Task description:
Change "bullet" to "list item" in the data from the line with "Viewport: 371px width, 189px height." up to and including the line with "Action: click(x=1406, y=34)", and write out only those lines, leaving everything else unchanged.

The data:
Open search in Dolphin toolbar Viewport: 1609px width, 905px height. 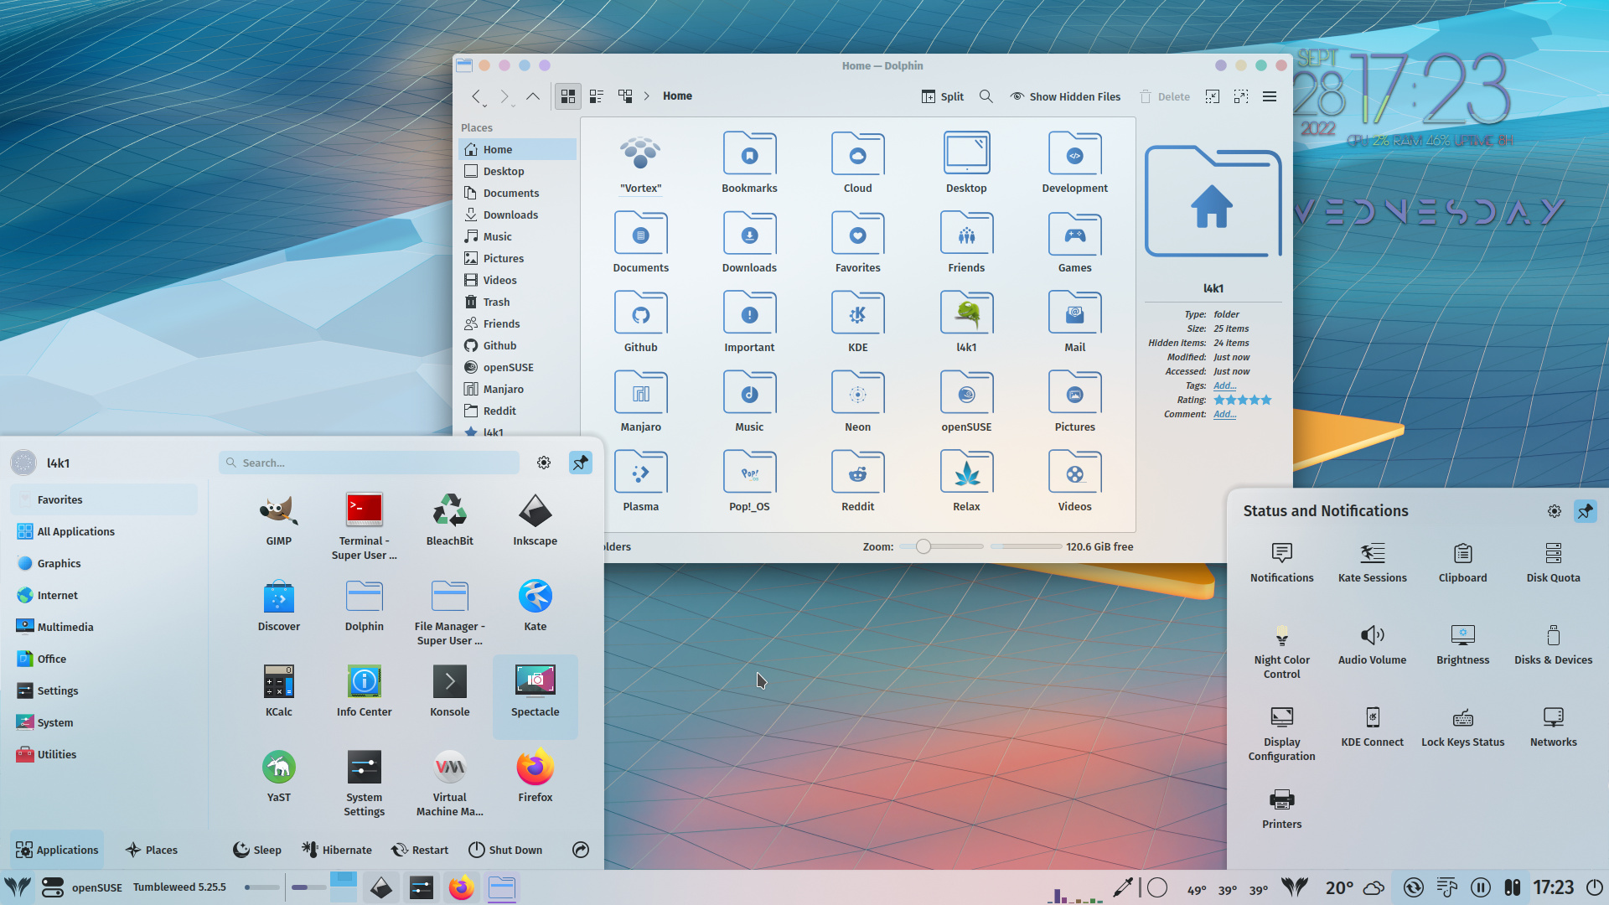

==

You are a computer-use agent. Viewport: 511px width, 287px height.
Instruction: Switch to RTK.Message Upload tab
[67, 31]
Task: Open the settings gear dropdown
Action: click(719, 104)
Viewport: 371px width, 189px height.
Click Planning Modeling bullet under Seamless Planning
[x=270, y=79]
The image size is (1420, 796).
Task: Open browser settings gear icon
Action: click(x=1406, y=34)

Task solution:
Viewport: 371px width, 189px height.
Click Planning Modeling list item under Seamless Planning
[x=270, y=79]
The image size is (1420, 796).
Task: Open browser settings gear icon
Action: click(x=1406, y=34)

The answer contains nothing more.